#### Instructions to follow:
In the text about the Assemblies of God in Iran, who was head of the Iranian Assemblies of God in the mid-1990s?
*** Article ***
Since the Islamic Revolution, however, the institutionalization of Islamic Sharia law has come down especially hard on the Assemblies of God because of their unique success in converting Muslims to Christianity. This success is due principally to its principle of using the vernacular Persian language as the language of its prayer and not one of the several ancient languages (i.e., Syriac, Armenian) used for prayer by the other Christian groups.

Religious background 

Apostasy is considered the one unpardonable sin in Islam, so those who proselytize or otherwise encourage Muslims away from Islam may be put to death for blaspheming against Islam and Muhammad.

The persecution of Assemblies of God Christians in Iran today is not a series of isolated events or the result of individual prejudices but rather a state policy implemented at all levels in various forms. It affects both individuals as well as the church as a whole.

Controversy 
In the mid-1990s, Bishop Haik Hovsepian Mehr, head of the Iranian Assemblies of God, was ordered to comply with the following directives:
 No church service must be conducted in Persian language (the language of the people)
 All members must be issued with membership cards and their admittance to the services would be on production of the appropriate card.
*** Data supplied ***
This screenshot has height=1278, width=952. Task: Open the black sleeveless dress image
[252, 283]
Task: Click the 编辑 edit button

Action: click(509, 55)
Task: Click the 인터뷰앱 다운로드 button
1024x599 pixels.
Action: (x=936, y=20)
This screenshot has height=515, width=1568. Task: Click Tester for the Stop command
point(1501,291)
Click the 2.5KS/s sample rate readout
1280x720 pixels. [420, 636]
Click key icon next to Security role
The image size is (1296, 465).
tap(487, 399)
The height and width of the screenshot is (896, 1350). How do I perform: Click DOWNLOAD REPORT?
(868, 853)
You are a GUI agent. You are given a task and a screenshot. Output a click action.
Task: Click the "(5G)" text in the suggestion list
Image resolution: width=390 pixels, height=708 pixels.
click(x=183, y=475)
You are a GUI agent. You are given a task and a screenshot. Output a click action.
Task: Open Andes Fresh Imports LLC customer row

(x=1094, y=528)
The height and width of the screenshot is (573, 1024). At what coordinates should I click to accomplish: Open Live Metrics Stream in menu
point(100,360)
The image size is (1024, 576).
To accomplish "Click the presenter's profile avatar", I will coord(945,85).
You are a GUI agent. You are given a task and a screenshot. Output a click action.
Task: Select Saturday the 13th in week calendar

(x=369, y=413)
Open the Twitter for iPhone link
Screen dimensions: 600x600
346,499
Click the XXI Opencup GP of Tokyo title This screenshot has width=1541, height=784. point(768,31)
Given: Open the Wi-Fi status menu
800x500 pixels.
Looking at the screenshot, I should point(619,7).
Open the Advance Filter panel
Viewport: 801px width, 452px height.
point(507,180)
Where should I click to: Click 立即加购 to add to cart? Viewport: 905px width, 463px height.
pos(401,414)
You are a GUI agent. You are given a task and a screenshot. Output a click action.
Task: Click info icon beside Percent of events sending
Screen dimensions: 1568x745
***
#### Response below:
Bishop Haik Hovsepian Mehr